Хлопнула дверь. Сквозняк пробежал по комнате, швырнул на пол газету. Надежда Александровна, так эту старушку зовут, с трудом наклонилась, с трудом наклонилась, потянулась за ней, - газета шевельнулась, выгнулась как живая, и отползла, сухо шелестя. И тут в ногах возникла знакомая боль, мелкая, острая, словно множество мелких осколков впились в сосуды ног. Как всегда, боль сначала скрутила пальцы ног, затем затихла, и вдруг клубком заворочалась в ступнях, пошла разматываться выше, поползла в колени, в поясницу…
- Ох ты Господи, - разогнулась она осторожно, и только тут заметила рядом с собой девочку. Невольно залюбовалась свежим ее лицом, длинными ресницами, красивой стрижкой. Сколько ей лет? Двенадцать, не больше. Модные брючки в красно-синюю клетку, яркий свитер. Девочка нетерпеливо сказала:
- «Новый мир» шестой номер, пожалуйста.
- Как фамилия?
- Смирнова.
Надежда Александровна склонилась над столом, послюнила палец, и формуляры в длинном узком ящике послушно замелькали под ее ладонью. Кожа ладони была желтая и тонкая, словно папиросная бумага. Потом повернулась к полкам, пробежала глазами по корешкам журналов, нужный достала.

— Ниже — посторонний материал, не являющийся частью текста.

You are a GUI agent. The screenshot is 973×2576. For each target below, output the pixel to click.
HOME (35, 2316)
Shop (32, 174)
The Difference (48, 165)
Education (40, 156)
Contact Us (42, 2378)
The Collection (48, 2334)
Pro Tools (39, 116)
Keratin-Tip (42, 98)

- На, возьми, - протянула девочке толстый журнал в мохристой отрывающейся обложке. «Надо бы переплести…»
Прости, опять я на тебя тоску нагнал. Зачем я стал рассказывать тебе о ней? Может, потому, что она на твою бабушку похожа?

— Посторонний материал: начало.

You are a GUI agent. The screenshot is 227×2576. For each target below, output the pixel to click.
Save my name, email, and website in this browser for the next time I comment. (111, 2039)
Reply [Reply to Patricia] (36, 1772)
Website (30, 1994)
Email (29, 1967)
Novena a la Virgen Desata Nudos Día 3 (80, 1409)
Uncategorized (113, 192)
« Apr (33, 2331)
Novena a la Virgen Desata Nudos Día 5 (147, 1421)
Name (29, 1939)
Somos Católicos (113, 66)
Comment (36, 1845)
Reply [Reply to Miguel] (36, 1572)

…А теперь ты сидишь на лекции в шестой аудитории, сидишь за последним столом и читаешь Гофмана, ты расплетаешь свои косички и снова заплетаешь их – и даже не замечаешь этого. Тебе они идут. Светлые, коротенькие, густые. Тебе идет курносый нос. Послушай, что я расскажу тебе. Я – ясновидец. Хочешь, расскажу тебе вон о той девушке, ярко накрашенной, со взбитыми волосами? Рассказать?..»

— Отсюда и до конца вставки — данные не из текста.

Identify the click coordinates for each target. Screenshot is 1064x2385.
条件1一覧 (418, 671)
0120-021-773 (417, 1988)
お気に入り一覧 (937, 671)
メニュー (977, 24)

«Ну да, как же» - подумала та, с которой он мысленно беседовал. Она закрутила конец косички тонкой аптекарской резинкой, и распустила другую. Волосы распушились, приятно щекотнули щеку. Запахло шампунем. Снова разделила мягкий, теплый поток волос на три пряди. Пальцы привычно перебирают пряди, стягивая в тугую косицу. А глаза снова и снова возвращаются к одной и той же строчке. Читает Гофмана, но думает о другом. «Эх ты, - думает, - а еще ясновидец. Ведь ты видишь все, кроме самого себя, кроме того, что тебя касается. Или у вас, ясновидцев, так принято? Ты знаешь все про какую-то старую библиотекаршу, про мою бабушку, про девушку в троллейбусе. Ты ревнуешь меня к тому, к Виктору, и совсем напрасно.